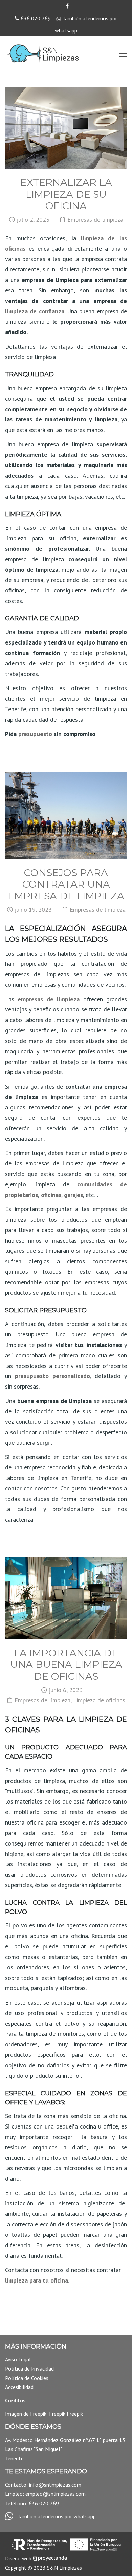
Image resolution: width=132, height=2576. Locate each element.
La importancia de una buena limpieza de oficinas (66, 1664)
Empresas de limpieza (95, 219)
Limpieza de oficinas (99, 1700)
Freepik (39, 2413)
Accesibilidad (19, 2387)
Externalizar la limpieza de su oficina (66, 194)
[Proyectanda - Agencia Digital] (50, 2558)
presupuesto (35, 734)
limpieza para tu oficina (36, 2280)
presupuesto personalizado (52, 1376)
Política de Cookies (26, 2378)
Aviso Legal (18, 2359)
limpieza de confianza (34, 311)
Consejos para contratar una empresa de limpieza (66, 884)
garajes (73, 1195)
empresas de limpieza (49, 999)
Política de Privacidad (29, 2368)
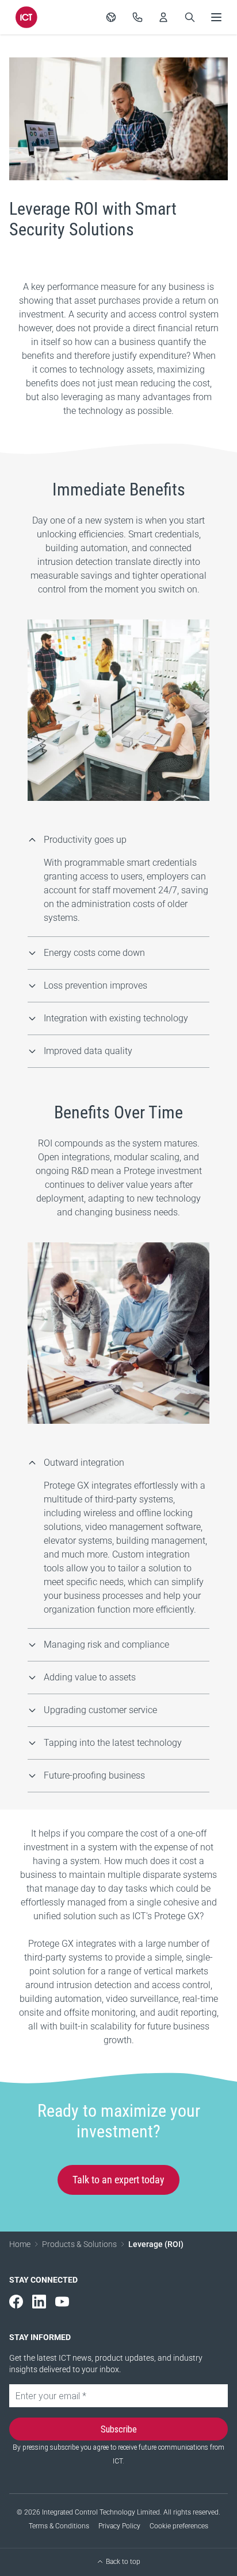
+===+
» About this task: Retype the records above exactly, starting at the line that contains "limpieza para tu oficina (36, 2280)" and going through the last line, and leave out any pictures.

» Solution to this exercise:
limpieza para tu oficina (36, 2280)
presupuesto personalizado (52, 1376)
Política de Cookies (26, 2378)
Aviso Legal (18, 2359)
limpieza de confianza (34, 311)
Consejos para contratar una empresa de limpieza (66, 884)
garajes (73, 1195)
empresas de limpieza (49, 999)
Política de Privacidad (29, 2368)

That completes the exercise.